(Pointing data for screenshots and documents)

# # # # #

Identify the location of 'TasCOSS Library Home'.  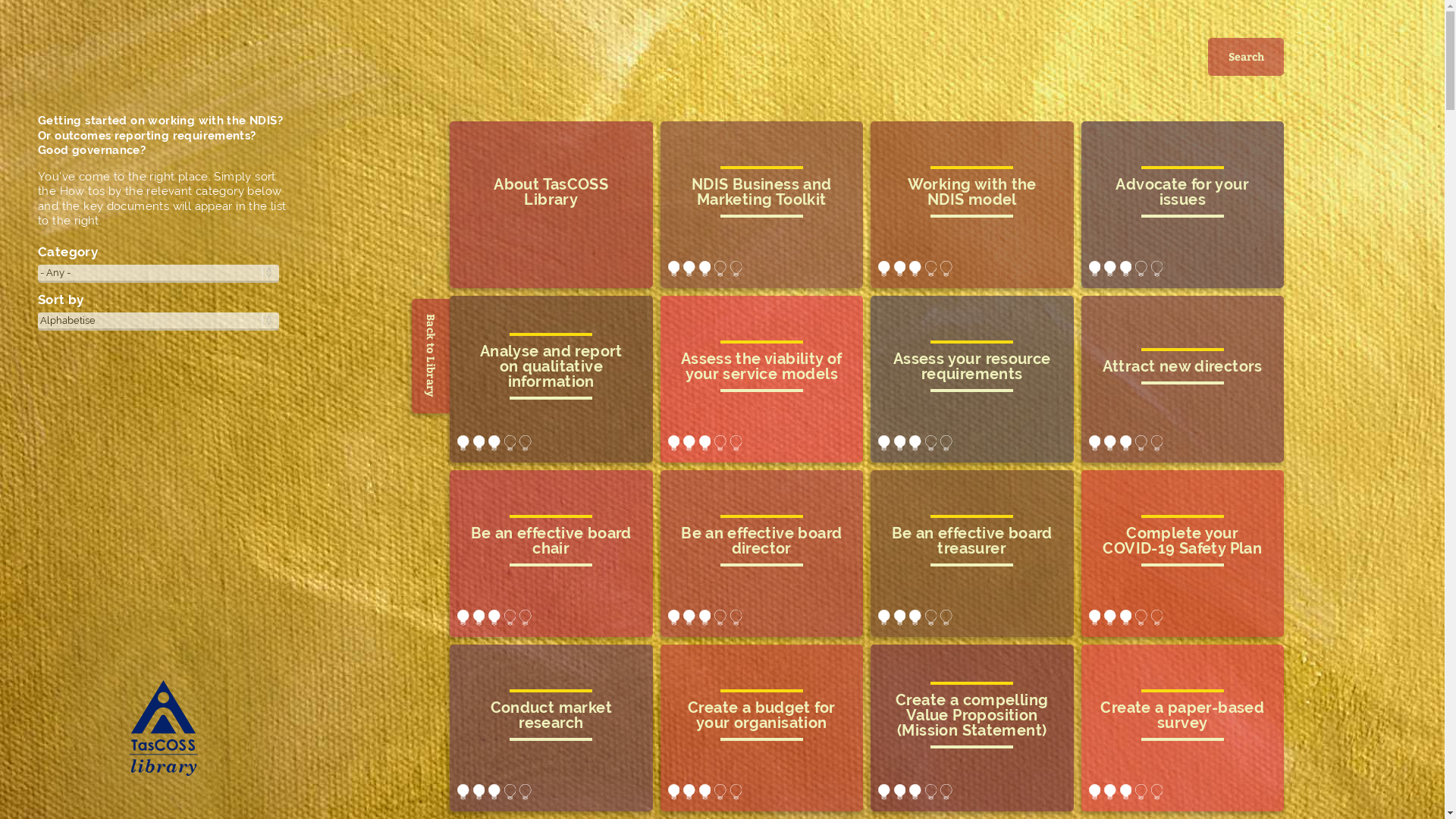
(128, 730).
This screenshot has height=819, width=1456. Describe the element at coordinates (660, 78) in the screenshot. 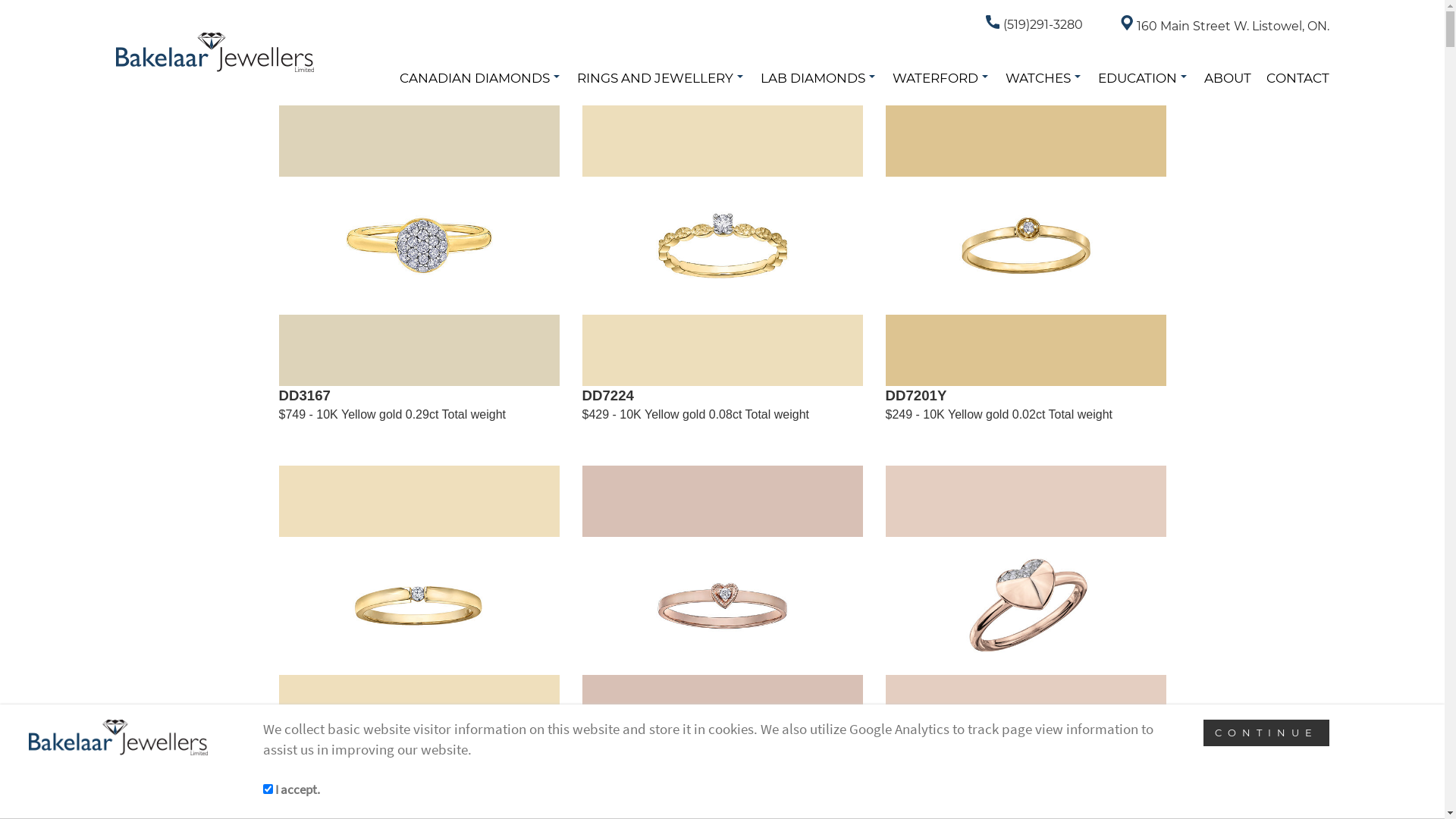

I see `'RINGS AND JEWELLERY'` at that location.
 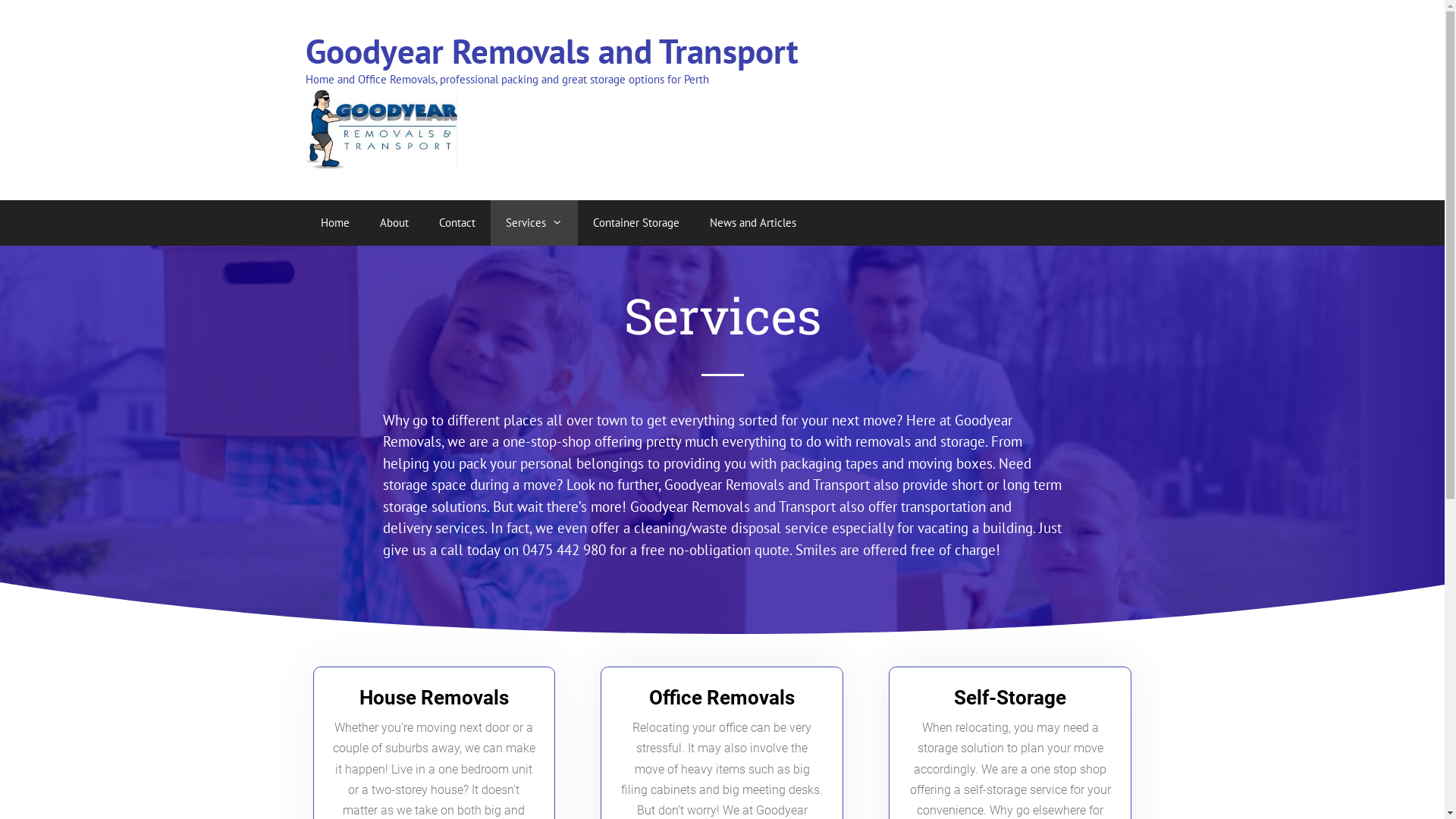 What do you see at coordinates (694, 222) in the screenshot?
I see `'News and Articles'` at bounding box center [694, 222].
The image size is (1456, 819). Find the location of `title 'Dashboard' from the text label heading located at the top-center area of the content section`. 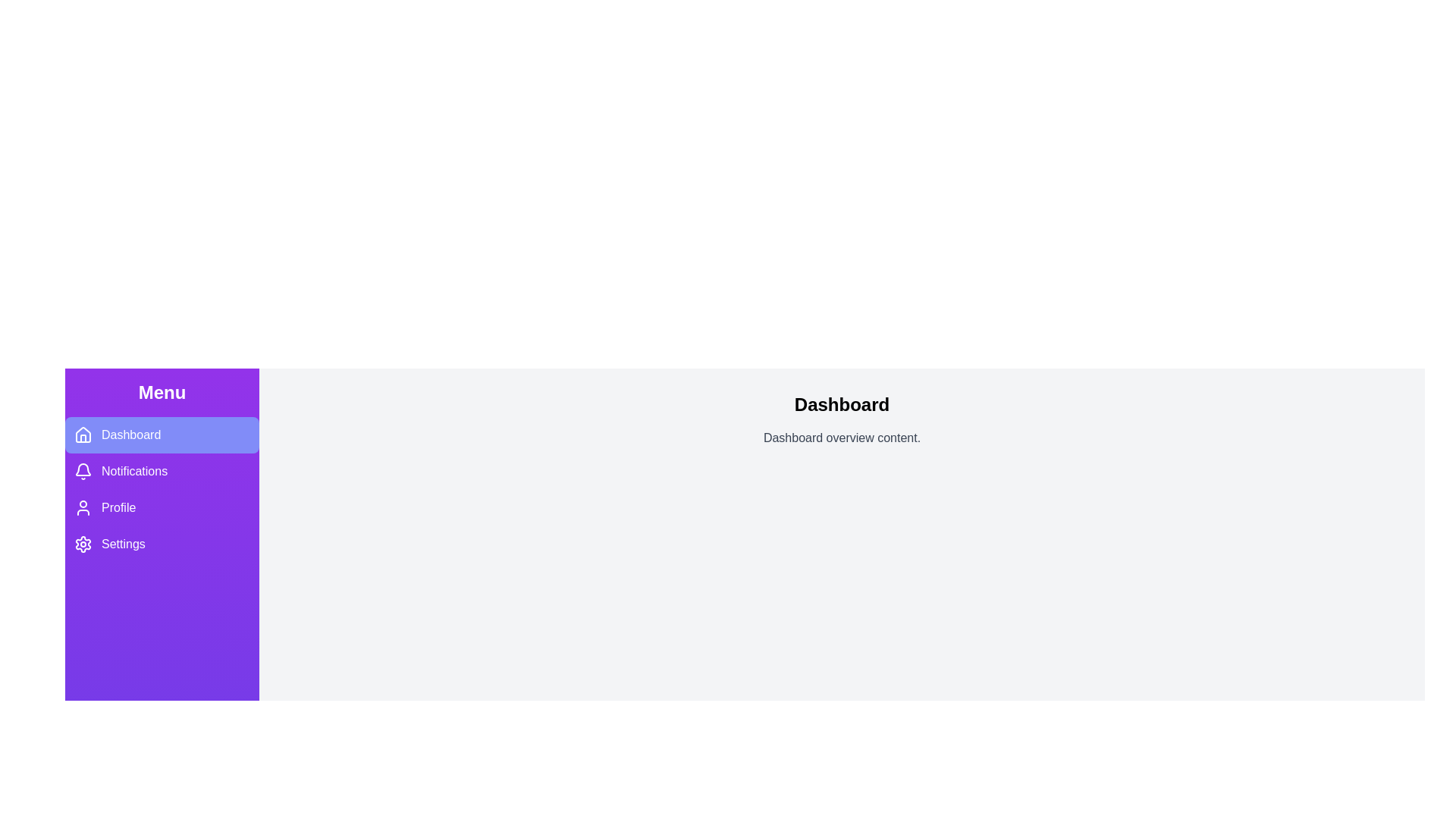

# # # # #

Pull every line of text from all the items above and reproduce it word for word, leaving out the pictures.

- The reply -
Identify the location of 'TasCOSS Library Home'.  
(128, 730).
This screenshot has height=819, width=1456. Describe the element at coordinates (660, 78) in the screenshot. 

I see `'RINGS AND JEWELLERY'` at that location.
  What do you see at coordinates (694, 222) in the screenshot?
I see `'News and Articles'` at bounding box center [694, 222].
The image size is (1456, 819). Find the location of `title 'Dashboard' from the text label heading located at the top-center area of the content section`. 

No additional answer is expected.